_Instructions for the task_.
Repeat only part of the entries. Start at the line that has "11/12/12 高崎晃フェア開催 (379, 464)" and keep going through the last line, exactly as given.

_Data supplied_.
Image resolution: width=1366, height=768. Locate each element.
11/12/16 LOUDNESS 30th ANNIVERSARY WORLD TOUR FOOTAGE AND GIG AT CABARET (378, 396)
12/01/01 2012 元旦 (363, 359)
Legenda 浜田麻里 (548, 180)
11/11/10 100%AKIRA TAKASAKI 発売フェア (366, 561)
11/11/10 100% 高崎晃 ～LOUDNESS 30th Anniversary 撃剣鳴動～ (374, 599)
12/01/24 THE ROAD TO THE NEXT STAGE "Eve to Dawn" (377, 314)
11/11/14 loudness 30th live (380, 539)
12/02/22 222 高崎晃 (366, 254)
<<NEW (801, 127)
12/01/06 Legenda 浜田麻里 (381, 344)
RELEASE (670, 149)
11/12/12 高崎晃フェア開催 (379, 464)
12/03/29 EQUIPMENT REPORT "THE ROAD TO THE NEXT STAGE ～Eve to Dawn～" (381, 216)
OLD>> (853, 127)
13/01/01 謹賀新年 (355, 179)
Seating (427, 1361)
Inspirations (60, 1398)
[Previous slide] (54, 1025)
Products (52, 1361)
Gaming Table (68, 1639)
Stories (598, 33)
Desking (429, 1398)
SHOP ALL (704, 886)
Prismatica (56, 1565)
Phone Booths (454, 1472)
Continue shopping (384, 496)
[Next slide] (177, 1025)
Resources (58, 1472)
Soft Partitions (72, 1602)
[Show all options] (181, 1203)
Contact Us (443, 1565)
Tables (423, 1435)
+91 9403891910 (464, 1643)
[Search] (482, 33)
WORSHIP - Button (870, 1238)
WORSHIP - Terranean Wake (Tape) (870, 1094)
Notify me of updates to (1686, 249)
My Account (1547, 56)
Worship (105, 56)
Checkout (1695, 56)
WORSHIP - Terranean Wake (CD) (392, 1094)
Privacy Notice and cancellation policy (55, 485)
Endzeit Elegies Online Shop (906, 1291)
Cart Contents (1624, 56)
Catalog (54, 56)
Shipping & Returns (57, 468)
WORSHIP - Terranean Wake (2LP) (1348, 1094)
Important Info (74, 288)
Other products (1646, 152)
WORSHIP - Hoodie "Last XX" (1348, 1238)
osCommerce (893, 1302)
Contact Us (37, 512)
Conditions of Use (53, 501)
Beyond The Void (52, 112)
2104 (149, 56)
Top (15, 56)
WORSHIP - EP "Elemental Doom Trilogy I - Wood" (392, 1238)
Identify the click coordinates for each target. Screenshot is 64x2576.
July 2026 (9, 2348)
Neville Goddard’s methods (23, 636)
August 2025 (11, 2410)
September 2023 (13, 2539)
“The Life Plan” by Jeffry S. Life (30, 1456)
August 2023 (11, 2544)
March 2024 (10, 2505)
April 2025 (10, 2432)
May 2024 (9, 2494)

_Exercise result_.
11/12/12 高崎晃フェア開催 (379, 464)
12/03/29 EQUIPMENT REPORT "THE ROAD TO THE NEXT STAGE ～Eve to Dawn～" (381, 216)
OLD>> (853, 127)
13/01/01 謹賀新年 (355, 179)
Seating (427, 1361)
Inspirations (60, 1398)
[Previous slide] (54, 1025)
Products (52, 1361)
Gaming Table (68, 1639)
Stories (598, 33)
Desking (429, 1398)
SHOP ALL (704, 886)
Prismatica (56, 1565)
Phone Booths (454, 1472)
Continue shopping (384, 496)
[Next slide] (177, 1025)
Resources (58, 1472)
Soft Partitions (72, 1602)
[Show all options] (181, 1203)
Contact Us (443, 1565)
Tables (423, 1435)
+91 9403891910 (464, 1643)
[Search] (482, 33)
WORSHIP - Button (870, 1238)
WORSHIP - Terranean Wake (Tape) (870, 1094)
Notify me of updates to (1686, 249)
My Account (1547, 56)
Worship (105, 56)
Checkout (1695, 56)
WORSHIP - Terranean Wake (CD) (392, 1094)
Privacy Notice and cancellation policy (55, 485)
Endzeit Elegies Online Shop (906, 1291)
Cart Contents (1624, 56)
Catalog (54, 56)
Shipping & Returns (57, 468)
WORSHIP - Terranean Wake (2LP) (1348, 1094)
Important Info (74, 288)
Other products (1646, 152)
WORSHIP - Hoodie "Last XX" (1348, 1238)
osCommerce (893, 1302)
Contact Us (37, 512)
Conditions of Use (53, 501)
Beyond The Void (52, 112)
2104 (149, 56)
Top (15, 56)
WORSHIP - EP "Elemental Doom Trilogy I - Wood" (392, 1238)
Identify the click coordinates for each target. Screenshot is 64x2576.
July 2026 (9, 2348)
Neville Goddard’s methods (23, 636)
August 2025 (11, 2410)
September 2023 (13, 2539)
“The Life Plan” by Jeffry S. Life (30, 1456)
August 2023 (11, 2544)
March 2024 (10, 2505)
April 2025 (10, 2432)
May 2024 (9, 2494)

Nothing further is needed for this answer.